In which research project are you working?
I work in the field of organic chemistry and had the opportunity to work in the Institute of Chemistry of Renewable Resources with Univ.-Prof. Dipl.-Chem. Dr.rer.nat. Dr.h.c. Thomas Rosenau on a synthesis route. My project dealt with the properties of technical lignin, a by-product of cellulose production, for which there is still no useful application.
This project shows that chemistry is strongly concerned with sustainability. Green Chemistry on the one hand includes, as in my project, the analysis of by-products and their further useful application in order to drastically reduce waste production, but on the other hand also the optimisation of production processes as well as process development for the recycling and reuse of solvents in large factories.
What are the processes like?
Due to the complexity of lignin, its analysis is extremely difficult. One property that is still unexplained is that technical lignin fluoresces and natural lignin does not. The idea behind my project was that a specific reaction takes place in lignin during the cellulose manufacturing process that yields a fluorescent product. I replicated this reaction piece by piece. Going further, I would like to add the reagent to different lignin samples under the tested conditions and measure the fluorescence of the lignin before and after. I would repeat this with different lignin samples depending on various factors such as the exact extraction process, the origin of the raw materials, and the preparation process. The goal is to understand the origin of the fluorescent property of lignin to be able to work with it further.
What was a special moment in your research work?
A special moment was definitely when I grew beautiful large crystals for the first time, and it was confirmed to me by analytics that I had generated a particularly pure product. At that moment, I was very motivated to repeat all the steps with derivatives to not only guess the reaction mechanism, but also prove it.
What motivates you most about your research?
The novelty. I am not simply imitating what has been done before. I really do something completely new, something that no one else has tried before. On the one hand, of course, that’s intimidating, but on the other, it fills me with humility and pride in equal measure.
What do you personally think women in science need?

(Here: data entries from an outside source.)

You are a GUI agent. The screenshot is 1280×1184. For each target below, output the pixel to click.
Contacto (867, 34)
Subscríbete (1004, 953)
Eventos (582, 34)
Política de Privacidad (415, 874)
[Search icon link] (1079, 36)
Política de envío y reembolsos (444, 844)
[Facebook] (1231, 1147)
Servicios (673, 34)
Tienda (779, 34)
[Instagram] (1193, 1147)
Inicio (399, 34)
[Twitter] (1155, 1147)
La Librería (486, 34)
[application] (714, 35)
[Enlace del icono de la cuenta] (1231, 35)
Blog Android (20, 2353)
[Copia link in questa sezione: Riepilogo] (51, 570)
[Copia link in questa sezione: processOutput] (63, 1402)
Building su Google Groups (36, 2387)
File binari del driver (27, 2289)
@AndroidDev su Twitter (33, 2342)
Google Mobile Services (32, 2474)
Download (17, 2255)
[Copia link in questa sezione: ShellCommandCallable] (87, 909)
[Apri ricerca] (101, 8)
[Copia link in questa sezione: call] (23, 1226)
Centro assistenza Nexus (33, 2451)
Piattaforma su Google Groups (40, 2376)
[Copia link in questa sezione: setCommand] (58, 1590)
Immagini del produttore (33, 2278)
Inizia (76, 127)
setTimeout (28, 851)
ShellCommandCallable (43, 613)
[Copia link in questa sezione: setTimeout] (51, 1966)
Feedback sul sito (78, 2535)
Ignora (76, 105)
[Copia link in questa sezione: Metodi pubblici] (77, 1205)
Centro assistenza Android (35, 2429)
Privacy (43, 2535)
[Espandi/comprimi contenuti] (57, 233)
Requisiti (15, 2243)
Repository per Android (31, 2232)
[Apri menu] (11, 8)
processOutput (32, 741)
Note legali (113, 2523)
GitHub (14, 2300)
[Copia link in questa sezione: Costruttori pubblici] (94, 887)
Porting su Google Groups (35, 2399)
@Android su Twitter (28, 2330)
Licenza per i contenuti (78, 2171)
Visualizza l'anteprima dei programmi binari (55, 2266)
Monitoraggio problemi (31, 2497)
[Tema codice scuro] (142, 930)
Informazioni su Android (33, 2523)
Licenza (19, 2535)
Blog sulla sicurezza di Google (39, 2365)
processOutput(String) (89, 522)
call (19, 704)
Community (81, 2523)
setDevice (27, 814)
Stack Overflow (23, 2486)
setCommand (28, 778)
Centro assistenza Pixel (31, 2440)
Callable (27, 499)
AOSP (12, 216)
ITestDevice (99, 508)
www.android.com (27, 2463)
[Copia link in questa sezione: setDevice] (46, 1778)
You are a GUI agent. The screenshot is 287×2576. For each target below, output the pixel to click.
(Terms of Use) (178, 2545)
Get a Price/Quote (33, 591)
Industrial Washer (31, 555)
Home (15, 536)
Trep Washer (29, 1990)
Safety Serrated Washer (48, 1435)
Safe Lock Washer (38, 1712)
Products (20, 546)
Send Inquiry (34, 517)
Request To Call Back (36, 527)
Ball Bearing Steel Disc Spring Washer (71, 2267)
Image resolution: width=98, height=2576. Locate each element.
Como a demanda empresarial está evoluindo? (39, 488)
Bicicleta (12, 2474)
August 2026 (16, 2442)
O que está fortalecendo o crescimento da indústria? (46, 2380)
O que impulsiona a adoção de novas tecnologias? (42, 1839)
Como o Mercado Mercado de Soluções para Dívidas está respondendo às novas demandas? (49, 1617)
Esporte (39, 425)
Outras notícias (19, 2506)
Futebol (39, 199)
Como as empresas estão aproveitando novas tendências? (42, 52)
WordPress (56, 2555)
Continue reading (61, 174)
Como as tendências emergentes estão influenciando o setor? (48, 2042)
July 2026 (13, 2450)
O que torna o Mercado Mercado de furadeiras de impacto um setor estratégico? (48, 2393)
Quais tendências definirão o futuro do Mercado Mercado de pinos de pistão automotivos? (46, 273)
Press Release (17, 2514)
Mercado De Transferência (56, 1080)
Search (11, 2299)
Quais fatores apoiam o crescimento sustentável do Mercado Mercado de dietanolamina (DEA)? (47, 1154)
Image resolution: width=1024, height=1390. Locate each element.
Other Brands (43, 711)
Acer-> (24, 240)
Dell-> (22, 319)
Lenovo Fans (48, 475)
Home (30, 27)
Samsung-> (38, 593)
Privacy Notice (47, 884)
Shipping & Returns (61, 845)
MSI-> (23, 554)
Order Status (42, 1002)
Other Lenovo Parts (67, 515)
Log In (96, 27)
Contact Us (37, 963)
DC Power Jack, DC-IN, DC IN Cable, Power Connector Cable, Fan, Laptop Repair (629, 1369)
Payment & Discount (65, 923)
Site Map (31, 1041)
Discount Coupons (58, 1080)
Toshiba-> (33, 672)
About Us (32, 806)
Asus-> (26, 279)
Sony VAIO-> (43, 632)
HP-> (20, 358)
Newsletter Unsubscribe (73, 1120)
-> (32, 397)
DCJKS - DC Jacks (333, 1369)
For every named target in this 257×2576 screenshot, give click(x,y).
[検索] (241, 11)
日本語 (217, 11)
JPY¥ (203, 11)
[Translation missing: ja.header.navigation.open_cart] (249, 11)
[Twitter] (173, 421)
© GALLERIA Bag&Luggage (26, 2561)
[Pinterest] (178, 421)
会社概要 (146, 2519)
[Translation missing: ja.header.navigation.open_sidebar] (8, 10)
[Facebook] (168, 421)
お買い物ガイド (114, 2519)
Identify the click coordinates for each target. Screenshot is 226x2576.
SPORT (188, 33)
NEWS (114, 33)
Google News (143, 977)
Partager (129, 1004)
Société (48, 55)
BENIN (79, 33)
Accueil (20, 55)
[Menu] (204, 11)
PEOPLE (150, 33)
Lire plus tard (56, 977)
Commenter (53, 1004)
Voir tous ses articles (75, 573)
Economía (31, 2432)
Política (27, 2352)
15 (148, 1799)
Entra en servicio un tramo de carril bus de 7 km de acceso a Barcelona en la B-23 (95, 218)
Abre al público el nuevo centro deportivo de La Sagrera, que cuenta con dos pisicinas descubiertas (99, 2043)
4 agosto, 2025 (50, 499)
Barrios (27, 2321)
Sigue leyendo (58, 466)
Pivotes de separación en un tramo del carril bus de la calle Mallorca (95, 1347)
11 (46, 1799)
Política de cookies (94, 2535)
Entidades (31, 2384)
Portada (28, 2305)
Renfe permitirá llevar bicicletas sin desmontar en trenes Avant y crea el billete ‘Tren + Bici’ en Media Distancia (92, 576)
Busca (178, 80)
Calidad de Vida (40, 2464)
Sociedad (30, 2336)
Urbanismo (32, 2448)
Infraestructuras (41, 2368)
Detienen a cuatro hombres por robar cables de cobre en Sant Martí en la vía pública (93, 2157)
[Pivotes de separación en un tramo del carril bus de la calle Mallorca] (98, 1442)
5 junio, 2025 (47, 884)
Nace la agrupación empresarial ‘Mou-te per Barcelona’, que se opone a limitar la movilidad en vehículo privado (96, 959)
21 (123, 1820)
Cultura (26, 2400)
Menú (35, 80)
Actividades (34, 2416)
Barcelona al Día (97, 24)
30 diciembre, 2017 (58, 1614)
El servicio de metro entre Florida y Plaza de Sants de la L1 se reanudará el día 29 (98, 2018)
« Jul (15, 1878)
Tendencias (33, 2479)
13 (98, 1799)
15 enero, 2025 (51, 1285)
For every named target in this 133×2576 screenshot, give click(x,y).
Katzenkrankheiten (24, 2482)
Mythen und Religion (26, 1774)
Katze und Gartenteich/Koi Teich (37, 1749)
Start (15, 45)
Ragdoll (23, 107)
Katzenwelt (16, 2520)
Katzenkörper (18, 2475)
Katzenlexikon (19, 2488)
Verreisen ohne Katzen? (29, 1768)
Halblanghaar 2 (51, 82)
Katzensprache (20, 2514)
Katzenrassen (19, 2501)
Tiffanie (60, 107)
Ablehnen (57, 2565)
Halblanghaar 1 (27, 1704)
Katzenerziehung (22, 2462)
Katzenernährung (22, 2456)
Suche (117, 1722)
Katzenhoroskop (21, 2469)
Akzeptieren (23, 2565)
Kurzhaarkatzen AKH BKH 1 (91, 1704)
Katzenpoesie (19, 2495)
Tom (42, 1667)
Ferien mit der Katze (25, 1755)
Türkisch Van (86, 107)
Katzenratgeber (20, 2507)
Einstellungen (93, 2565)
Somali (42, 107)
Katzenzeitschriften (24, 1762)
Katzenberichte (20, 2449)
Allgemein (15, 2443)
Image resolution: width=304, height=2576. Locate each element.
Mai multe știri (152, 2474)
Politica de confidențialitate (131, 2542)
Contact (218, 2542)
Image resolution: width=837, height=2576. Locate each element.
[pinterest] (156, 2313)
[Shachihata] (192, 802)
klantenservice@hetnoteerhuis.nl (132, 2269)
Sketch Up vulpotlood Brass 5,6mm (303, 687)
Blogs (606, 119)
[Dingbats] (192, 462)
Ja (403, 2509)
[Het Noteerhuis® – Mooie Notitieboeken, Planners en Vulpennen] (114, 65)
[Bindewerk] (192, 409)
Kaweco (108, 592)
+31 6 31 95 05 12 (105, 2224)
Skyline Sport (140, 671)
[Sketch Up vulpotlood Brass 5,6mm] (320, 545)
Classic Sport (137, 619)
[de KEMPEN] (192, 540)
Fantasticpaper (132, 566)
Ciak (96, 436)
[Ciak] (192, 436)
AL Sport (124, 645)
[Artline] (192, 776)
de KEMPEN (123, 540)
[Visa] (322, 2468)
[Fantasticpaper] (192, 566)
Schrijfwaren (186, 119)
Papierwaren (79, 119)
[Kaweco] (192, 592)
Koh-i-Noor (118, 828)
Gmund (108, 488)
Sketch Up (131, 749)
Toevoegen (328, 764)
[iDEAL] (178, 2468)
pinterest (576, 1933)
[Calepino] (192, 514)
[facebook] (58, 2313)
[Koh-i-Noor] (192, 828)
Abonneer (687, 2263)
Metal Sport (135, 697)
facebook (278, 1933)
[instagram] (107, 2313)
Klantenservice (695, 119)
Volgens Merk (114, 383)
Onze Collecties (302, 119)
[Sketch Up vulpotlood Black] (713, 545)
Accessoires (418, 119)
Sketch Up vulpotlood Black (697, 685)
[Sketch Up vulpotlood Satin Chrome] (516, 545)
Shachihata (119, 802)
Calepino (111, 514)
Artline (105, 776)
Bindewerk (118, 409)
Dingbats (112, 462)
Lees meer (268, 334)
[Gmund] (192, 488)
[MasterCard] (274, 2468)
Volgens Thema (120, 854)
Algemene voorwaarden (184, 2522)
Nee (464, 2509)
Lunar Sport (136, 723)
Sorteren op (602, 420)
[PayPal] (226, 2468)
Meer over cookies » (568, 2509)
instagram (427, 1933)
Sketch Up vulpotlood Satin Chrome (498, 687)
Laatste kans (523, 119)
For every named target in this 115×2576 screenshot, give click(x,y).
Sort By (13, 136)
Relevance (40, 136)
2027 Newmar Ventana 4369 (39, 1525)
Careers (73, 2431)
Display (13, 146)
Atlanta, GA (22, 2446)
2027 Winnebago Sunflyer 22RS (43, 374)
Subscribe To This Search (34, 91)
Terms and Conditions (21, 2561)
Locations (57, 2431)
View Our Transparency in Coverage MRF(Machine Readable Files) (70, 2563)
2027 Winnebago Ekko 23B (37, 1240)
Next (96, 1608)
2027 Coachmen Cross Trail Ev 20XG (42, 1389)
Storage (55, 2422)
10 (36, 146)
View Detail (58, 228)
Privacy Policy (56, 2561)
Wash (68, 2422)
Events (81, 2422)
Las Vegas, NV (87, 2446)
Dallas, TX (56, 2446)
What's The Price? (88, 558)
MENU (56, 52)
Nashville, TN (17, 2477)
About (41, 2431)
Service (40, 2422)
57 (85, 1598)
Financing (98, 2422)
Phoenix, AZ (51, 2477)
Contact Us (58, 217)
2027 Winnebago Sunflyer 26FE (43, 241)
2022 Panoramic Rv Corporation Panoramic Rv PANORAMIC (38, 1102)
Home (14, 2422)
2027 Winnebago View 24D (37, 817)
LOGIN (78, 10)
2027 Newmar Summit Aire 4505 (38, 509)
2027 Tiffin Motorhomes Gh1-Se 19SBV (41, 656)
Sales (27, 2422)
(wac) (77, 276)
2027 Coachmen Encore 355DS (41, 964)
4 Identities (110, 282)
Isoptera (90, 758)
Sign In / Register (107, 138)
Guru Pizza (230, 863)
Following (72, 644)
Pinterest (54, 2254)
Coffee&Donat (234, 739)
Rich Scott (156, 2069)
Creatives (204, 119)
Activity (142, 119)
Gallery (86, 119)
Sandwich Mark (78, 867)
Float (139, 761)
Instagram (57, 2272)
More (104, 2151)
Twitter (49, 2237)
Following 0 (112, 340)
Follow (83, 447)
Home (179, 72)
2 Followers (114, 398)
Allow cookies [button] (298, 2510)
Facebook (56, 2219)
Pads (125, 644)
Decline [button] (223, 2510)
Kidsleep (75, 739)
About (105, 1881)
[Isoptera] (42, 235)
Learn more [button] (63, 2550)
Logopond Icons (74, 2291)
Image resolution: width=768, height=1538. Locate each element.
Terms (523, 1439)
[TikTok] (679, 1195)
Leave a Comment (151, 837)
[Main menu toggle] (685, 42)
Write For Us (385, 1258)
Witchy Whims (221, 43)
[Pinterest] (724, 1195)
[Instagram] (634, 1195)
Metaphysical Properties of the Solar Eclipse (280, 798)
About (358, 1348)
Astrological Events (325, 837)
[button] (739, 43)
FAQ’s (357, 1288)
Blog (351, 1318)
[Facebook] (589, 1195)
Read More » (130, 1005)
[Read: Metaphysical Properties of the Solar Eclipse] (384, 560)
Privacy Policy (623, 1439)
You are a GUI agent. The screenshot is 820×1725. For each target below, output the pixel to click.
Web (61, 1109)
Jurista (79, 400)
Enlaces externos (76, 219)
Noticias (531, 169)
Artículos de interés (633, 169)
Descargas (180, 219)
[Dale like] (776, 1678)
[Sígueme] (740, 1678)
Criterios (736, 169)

Equal opportunities. However, this doesn’t start in university or in research, but already in kindergarten, where girls are supposed to play in the doll’s corner. Unfortunately, girls are still often told at school that science is predestined for boys. By the time they choose a course of study, or a career, girls and young women have already been socialised for years to believe that chemistry, mathematics and physics are too difficult for them anyway. I am therefore all the more pleased that the ratio of women in the Applied Chemistry programme is about half. In my opinion, this clearly shows that the trend is going in the right direction and that IMC Krems has found a timely approach to the topic.
About Lisa Rausch-Wendl
Lisa Rausch-Wendl, BSc graduated from the IMC University of Applied Sciences Krems with a bachelor’s degree in Applied Chemistry after several professional years in social pedagogy and now works as a research assistant and laboratory technician in the Institute of Biotechnology. She is 31 years old, comes from the Pielachtal region and has a passion for dog sports and handicrafts.